仏教のテキストに、「そんなにテキストの勉強したいなら、まぁ止めないから好きなようにやってみな!」と書いてあるのはつまり、このことじゃ。

仏教の目的は「テキストの勉強」をすることではないからじゃな。

渡し舟は、大河を超えて向こう岸に渡るための重要なツールじゃが、あくまでも目的を達成するための道具であるに過ぎない。

なのにアホウどもは「渡し舟」こそが一番大事なのだと考えておる。

仏様がこの世に生まれてきてあれこれと教えを説いてくださったのは、様々な状況や感情の奔流に押し流されて溺れかかっている連中を向こう岸に渡し、しっかりと自分の足で地に立たせるがためじゃ。

折角向こう岸に渡るための舟に乗り込めたというのに、舟が気に入ってしまっていつまでも舟から降りようとしないというのでは、いつまでたっても奔流を漂うばかりじゃ。

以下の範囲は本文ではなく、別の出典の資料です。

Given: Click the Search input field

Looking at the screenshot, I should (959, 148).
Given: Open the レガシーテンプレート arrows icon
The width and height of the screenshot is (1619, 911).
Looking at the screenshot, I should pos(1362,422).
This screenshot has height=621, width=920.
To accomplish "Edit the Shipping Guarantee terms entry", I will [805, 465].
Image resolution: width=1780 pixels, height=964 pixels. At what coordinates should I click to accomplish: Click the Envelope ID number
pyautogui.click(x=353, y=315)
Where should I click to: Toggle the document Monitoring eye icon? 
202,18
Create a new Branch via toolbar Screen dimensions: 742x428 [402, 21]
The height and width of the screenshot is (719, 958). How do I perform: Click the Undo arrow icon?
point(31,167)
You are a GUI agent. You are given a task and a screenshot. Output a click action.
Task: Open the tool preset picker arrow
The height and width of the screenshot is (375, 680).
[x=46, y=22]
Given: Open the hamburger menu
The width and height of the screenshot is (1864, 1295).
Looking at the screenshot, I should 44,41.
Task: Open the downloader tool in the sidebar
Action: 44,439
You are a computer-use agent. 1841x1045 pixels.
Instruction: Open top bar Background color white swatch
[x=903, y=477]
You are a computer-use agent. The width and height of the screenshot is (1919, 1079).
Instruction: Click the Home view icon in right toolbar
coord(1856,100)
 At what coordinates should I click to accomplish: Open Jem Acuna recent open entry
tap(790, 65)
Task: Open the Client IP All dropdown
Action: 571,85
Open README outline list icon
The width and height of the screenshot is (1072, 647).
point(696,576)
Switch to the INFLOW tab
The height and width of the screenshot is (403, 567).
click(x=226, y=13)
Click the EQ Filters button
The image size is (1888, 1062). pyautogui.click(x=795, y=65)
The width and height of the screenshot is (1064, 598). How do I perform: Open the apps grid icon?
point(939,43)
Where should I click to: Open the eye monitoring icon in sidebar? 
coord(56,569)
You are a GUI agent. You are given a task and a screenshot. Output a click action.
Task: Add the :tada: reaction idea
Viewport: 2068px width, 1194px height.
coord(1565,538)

本当に才能のあるヤツは、誰かが用意してくれた「渡し舟」になんか乗らない。

何故ならば、自力で空を飛んで向こう岸に渡ることができるからじゃ。

こういう人達に「いや、まずはこのテキストにじっくりと取り組まなければ!」などと押しつけるのは、飛行自在の人に舟を持たせるようなもので、ハッキリ言って邪魔以外のなにものでもない。

禅宗がテキスト研究に重きをおかないのは、ひとえにそのためじゃ。

さて、禅宗の連中は「師匠の言行」に重きをおいておるが、これは要するに「師匠の言行」という渡し舟に乗っているだけのことなのであって、「渡し舟に乗っている」という点において他の宗派との違いはない。

で、「こっちの方がいい舟だ!」などと思いあがってみたところで「舟に乗っている」という点では同じであるので、もしいつまでも舟から降りないというのであれば、「向こう岸になんて行きたくないから舟なんて要らない!」なとどいうヤツよりはマシだとしても、向こう岸に渡れないということでは変わるところがない。

先に述べた「三賢十聖」の人たちは、それはもう立派な舟に乗っておるのだが、その舟から降りることができていないが故に、「奔流」を渡れていない。